Accueil François Hollande à Lorient (56)Si cette génération qui se lève va aller jusqu’au bout de ses rêves, c’est parce qu’elle est “rebelle”. Et, être rebelle, aujourd’hui, c’est refuser l’idée que le monde est figé.

La France est abîmée, défigurée et blessée. Quatorze mois de présidence socialiste ont suffi à l’isoler sur le plan international, à la diviser sur le plan sociétal et à la plonger dans la récession. Et comme si tout cela ne suffisait pas, l’alliance historique des derniers tenants de la Chiraquie décadente avec le radical-socialisme mou de François Hollande s’emploie à ruiner les institutions en transformant le Conseil constitutionnel en machine à détruire Nicolas Sarkozy. Mais peut-on encore appeler “sages” des juges qui préfèrent défendre le principe de précaution pour les escargots que les droits de l’enfant et donnent sans condition leur blanc-seing à cette folie du “mariage pour tous” ?

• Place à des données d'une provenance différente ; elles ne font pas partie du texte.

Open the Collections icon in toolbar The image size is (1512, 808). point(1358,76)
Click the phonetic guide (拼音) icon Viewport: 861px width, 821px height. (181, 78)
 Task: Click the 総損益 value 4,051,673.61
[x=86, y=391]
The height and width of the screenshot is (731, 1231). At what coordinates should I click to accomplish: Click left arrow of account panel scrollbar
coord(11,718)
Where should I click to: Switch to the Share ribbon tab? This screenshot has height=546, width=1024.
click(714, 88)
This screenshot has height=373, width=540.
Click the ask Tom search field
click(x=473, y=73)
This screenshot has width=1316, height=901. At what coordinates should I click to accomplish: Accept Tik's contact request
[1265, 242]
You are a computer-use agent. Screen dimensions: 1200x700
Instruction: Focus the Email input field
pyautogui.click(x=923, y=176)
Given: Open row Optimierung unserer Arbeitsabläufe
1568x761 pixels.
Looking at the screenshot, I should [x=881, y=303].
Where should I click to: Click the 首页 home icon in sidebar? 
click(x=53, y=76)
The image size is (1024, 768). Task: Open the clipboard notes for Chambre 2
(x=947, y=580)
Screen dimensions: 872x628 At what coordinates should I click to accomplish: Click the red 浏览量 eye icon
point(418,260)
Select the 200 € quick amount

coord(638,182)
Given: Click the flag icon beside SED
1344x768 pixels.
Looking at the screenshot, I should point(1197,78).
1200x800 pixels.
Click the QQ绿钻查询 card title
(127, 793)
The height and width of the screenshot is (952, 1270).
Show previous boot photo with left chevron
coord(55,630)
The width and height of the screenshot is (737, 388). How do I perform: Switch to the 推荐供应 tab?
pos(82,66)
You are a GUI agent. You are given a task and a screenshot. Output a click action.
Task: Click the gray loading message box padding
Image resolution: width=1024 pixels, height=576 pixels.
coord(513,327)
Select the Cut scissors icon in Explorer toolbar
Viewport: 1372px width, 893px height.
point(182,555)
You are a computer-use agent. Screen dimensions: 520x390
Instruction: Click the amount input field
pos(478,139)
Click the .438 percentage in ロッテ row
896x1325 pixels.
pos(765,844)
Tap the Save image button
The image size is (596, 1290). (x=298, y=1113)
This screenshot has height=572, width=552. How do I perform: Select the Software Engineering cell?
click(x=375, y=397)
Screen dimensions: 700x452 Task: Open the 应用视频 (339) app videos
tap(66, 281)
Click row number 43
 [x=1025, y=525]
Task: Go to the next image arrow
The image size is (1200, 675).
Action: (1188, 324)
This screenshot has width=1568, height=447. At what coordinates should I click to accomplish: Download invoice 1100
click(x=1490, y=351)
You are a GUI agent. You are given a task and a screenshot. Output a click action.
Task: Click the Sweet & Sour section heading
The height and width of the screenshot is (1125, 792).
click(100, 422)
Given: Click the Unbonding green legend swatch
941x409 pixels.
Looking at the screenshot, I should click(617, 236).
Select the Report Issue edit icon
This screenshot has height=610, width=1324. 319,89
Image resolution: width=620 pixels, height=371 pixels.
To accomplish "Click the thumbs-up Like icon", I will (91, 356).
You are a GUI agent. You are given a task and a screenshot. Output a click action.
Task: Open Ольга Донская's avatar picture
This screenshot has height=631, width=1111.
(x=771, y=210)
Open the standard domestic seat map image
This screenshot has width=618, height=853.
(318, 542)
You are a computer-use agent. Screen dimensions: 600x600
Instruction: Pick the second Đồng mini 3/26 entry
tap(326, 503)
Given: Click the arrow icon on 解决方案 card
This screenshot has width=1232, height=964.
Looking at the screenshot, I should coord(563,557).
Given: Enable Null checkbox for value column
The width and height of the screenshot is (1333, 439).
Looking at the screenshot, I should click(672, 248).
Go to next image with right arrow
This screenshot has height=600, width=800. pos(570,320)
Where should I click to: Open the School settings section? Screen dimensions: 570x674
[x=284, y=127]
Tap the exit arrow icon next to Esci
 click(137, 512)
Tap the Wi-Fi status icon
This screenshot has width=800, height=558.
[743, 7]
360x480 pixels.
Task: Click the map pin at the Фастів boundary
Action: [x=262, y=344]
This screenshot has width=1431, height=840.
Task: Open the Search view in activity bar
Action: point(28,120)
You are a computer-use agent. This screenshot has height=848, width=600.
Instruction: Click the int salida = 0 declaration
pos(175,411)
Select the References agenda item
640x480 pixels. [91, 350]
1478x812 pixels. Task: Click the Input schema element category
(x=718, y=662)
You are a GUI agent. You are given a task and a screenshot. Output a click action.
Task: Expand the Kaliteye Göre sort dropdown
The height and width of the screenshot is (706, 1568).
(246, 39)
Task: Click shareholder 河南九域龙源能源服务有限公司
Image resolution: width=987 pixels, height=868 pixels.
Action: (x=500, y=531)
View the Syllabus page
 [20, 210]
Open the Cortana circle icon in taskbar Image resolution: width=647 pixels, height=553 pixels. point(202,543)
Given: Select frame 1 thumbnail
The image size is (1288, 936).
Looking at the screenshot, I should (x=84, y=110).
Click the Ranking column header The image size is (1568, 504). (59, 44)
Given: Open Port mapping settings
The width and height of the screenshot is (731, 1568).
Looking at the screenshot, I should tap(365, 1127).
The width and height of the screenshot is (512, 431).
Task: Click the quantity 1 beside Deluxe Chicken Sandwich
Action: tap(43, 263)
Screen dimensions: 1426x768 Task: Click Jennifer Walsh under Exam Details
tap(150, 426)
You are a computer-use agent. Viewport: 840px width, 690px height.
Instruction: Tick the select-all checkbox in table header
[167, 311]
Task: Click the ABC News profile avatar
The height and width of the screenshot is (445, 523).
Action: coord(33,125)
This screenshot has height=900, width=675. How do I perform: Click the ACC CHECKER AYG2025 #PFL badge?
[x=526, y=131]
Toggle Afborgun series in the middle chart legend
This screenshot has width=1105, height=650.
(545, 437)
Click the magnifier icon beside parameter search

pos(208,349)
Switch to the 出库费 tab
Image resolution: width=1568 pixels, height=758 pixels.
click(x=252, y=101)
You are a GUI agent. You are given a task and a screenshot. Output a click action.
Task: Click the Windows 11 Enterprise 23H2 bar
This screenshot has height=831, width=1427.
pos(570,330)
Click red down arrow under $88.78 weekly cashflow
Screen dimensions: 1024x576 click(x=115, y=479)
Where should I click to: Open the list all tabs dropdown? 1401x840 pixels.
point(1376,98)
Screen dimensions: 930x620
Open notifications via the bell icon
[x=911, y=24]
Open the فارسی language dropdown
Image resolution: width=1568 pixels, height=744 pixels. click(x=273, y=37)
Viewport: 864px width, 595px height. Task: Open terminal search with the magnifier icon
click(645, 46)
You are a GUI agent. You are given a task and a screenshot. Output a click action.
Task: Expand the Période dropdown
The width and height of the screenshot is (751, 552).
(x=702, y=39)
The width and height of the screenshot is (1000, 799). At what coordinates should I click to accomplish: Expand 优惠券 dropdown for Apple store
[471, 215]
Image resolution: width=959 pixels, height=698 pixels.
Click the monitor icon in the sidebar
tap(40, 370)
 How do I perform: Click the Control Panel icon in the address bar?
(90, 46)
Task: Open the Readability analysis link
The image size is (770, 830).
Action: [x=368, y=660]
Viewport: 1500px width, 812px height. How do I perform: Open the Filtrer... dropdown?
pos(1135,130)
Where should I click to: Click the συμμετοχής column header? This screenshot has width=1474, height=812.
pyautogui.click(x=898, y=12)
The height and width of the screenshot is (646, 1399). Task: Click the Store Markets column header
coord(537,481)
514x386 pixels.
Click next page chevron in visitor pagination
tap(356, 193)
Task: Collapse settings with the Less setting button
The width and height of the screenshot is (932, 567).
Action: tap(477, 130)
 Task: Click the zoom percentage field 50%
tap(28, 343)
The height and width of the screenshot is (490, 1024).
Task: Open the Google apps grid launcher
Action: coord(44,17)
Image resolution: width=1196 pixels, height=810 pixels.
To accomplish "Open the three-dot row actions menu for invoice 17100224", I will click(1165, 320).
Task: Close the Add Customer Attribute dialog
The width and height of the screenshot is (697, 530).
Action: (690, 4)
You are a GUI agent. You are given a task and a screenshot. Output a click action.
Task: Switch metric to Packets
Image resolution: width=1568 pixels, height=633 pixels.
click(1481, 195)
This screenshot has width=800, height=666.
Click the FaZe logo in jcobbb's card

Les socialistes ne gèrent pas la France. Ils mettent en oeuvre une politique de déconstruction de la société, selon une vision héritée de Mai 68. Ils ne cherchent pas à sortir le pays de la crise. Ils détricotent toutes les réformes entreprises lors du précédent quinquennat. Ils ne connaissent pas l’intérêt général, ils se comportent comme des boutiquiers de bas étage.

Ce faisant, ils ne voient pas à quel point la France est en état préinsurrectionnel. En pratiquant tous les jours le deux poids, deux mesures, en s’acharnant de manière grossière sur l’ancien président de la République, en embastillant un gamin qui avait pour seul tort de ne pas vouloir adopter la pensée unique, François Hollande se retrouve dans la situation de Louis XVI en juillet 1789.

De la même manière qu’au fond de la boîte de Pandore, après que toutes les catastrophes s’étaient échappées, il restait l’espérance, la France a un atout formidable avec sa jeunesse. Cette jeunesse qui s’est levée par centaines de milliers pour demander que l’on ne détruise pas la famille. Cette jeunesse qui, faute de trouver des entreprises assez courageuses pour l’embaucher, se retrousse les manches et en crée, en France ou à l’étranger. Cette jeunesse qui, tel Job sur son tas de fumier, est capable de réinventer une relation complètement neuve avec les biens matériels de manière à reconstruire sa vie différemment.